This “Jin Yong phenomenon,” however, is not without its critics. The complex politics that surround the funding of academic conferences and the Nobel Prize, as well as concepts of identity, both personal and professional, that remain inextricably linked to geography, national pride and politics, diaspora cosmopolitanism, and the provincialism of writers such as the much-acclaimed “hoodlum” author Wang Shuo all contribute to our understanding of Jin Yong, his writing, and the martial arts novel as a genre. Scholars around the globe often assume that it is impossible to discuss the writing of Jin Yong without making a political statement about the future of Hong Kong, the efficacy of the Nobel Prize competition, and one’s own personal political leanings. However, the editors and the contributors of this collection beg to differ. As academics, while we note the inextricable importance of politics—national, academic, and personal—to Chinese literary history, we have tried not to allow such politics delay our scholarly purpose: a long overdue, detailed investigation of a genre that has captured the hearts and minds of Chinese around the world for generations, a genre that forces to the surface like no other genre can the complex relationship between mainstream modern Chinese literature and uncanonized popular cultural production.

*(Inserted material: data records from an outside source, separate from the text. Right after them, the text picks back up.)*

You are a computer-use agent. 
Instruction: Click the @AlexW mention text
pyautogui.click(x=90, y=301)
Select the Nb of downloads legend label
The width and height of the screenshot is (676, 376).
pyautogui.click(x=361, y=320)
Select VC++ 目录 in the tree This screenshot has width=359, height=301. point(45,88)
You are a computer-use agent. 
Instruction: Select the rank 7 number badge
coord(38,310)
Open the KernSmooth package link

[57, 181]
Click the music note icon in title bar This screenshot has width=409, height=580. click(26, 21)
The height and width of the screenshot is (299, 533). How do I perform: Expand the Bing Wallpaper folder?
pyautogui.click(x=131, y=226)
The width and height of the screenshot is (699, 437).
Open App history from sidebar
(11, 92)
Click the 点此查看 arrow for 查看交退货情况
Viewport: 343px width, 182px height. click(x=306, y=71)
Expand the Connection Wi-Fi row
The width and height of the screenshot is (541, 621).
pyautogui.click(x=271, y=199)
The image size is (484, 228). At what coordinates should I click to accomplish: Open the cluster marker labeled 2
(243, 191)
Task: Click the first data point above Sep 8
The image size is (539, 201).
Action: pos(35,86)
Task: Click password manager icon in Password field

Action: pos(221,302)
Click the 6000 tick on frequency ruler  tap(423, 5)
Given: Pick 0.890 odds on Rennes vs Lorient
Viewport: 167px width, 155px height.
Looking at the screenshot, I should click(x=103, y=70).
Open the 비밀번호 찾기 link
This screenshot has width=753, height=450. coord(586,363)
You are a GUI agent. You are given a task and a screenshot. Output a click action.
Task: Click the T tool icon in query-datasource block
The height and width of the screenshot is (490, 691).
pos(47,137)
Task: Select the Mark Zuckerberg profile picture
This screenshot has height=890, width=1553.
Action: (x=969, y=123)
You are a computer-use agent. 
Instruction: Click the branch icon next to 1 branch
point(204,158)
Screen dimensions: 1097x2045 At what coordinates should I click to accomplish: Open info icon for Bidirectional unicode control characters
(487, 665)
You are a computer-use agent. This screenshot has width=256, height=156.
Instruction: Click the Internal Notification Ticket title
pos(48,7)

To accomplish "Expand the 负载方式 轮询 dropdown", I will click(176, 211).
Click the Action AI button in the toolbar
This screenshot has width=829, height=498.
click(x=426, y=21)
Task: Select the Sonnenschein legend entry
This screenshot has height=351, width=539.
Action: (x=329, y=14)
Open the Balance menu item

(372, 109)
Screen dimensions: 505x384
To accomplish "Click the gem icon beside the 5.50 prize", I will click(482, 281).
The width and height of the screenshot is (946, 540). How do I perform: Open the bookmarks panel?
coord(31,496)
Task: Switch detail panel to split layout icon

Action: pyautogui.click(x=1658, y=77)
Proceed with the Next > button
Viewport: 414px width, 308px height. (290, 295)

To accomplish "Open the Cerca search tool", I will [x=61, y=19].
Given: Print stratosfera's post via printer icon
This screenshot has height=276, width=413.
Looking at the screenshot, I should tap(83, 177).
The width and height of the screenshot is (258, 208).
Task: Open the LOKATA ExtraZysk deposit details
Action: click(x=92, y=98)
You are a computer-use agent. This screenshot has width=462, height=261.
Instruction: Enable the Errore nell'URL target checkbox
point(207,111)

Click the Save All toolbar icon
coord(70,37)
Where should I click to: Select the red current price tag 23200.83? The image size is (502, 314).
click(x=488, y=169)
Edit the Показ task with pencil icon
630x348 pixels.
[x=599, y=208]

Has Jin Yong invested his own funds to bring attention to his work? Yes. Has he used his own newspaper, Mingbao, as a medium for further discussion of his political views? Yes. Has he been intimately involved in Mainland–Hong Kong politics for decades? Yes. Has he personally launched a clandestine campaign to wrest the Nobel Prize from European hands? This is a silly question and one that cannot determine the boundaries of our investigation of his oeuvre. The question of the Nobel Prize, and indeed all literary prizes, is from many perspectives a political one and not the object of our inquiry in this collection.